6. The method for detecting online data anomalies in a power distribution network as described in claim 1, characterized in that, The active perturbation of the heterogeneous gradient matrix yields a counterfactual virtual matrix, including: The environmental interference factors of the power distribution network are quantified and organized to obtain the interference impact value; The heterogeneous gradient matrix is weighted and scaled based on the interference impact value to obtain a counterfactual virtual matrix.
7. The method for detecting online data anomalies in a power distribution network as described in claim 1, characterized in that, The step of performing attention adversarial concatenation on the counterfactual virtual matrix and the physical feature vectors of the distribution network to obtain an anti-interference environment matrix includes: Based on the physical attributes of the equipment in the power distribution network and the counterfactual virtual matrix, the core physical vectors in the physical feature vectors are selected. Based on preset abnormal path countermeasure rules, the counterfactual virtual matrix and the core physical vector are linearly mapped to obtain the anti-interference environment matrix.
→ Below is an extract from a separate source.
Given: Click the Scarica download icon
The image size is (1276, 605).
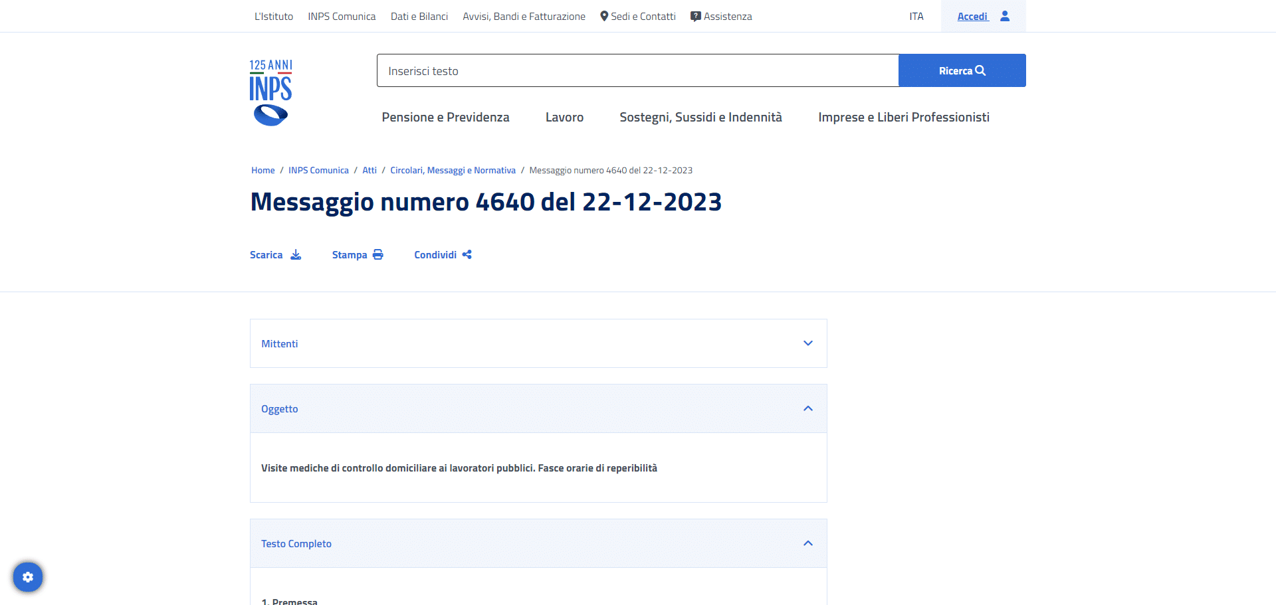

8. The method for detecting online data anomalies in a power distribution network as described in claim 1, characterized in that, The hierarchical dynamic pruning of the anti-interference environment matrix to obtain the device influence matrix includes: Extract the influence weights of the anti-interference environment matrix, and perform priority pruning on the equipment node vectors of the power distribution network based on the influence weights to obtain hierarchical influence vectors; The hierarchical influence vector and the equipment matrix of the distribution network are subjected to feature interaction to obtain the equipment influence matrix of the distribution network.
9. The method for detecting online data anomalies in a power distribution network as described in claim 1, characterized in that, The process of fusing scene rules between the heterogeneous gradient matrix and the anti-interference environment matrix to obtain counterfactual rules includes: Based on the high-risk paths of the heterogeneous gradient matrix, the anti-interference environment matrix is mapped to obtain the triggering conditions. The triggering conditions are subjected to counterfactual verification to obtain counterfactual rules.
10. The method for detecting online data anomalies in a power distribution network as described in claim 1, characterized in that, The step of performing a domino effect deduction on the device influence matrix based on the counterfactual rule to obtain multi-device abnormal propagation information includes: Based on the counterfactual rules, the topological connection nodes of the device influence matrix are triggered to fail step by step to obtain the failure propagation path chain; Based on the failure propagation path chain, the topology connection nodes are traversed to obtain cascading anomaly information, the cascading anomaly information of the distribution network is recorded, and multi-device anomaly propagation information is generated.